__WHAT IS NEEDED__.
The expected response is a copy of every line in the entries below that includes the word "computer".

__TASK INPUTS__.
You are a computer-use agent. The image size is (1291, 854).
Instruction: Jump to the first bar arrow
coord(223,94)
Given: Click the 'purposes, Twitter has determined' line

...

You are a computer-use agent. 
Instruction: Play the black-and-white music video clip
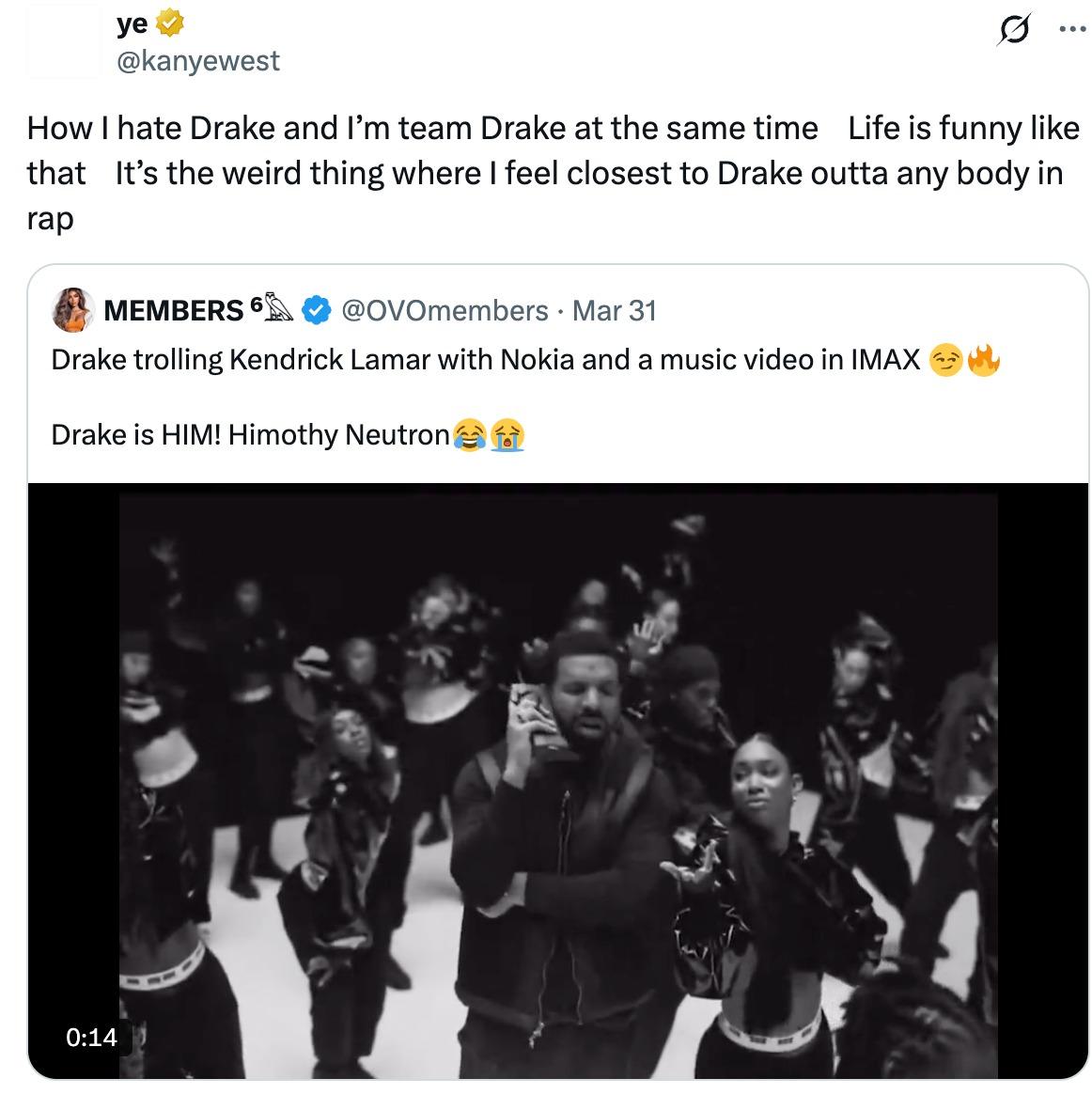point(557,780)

__ANSWER__.
You are a computer-use agent. The image size is (1291, 854).
You are a computer-use agent. 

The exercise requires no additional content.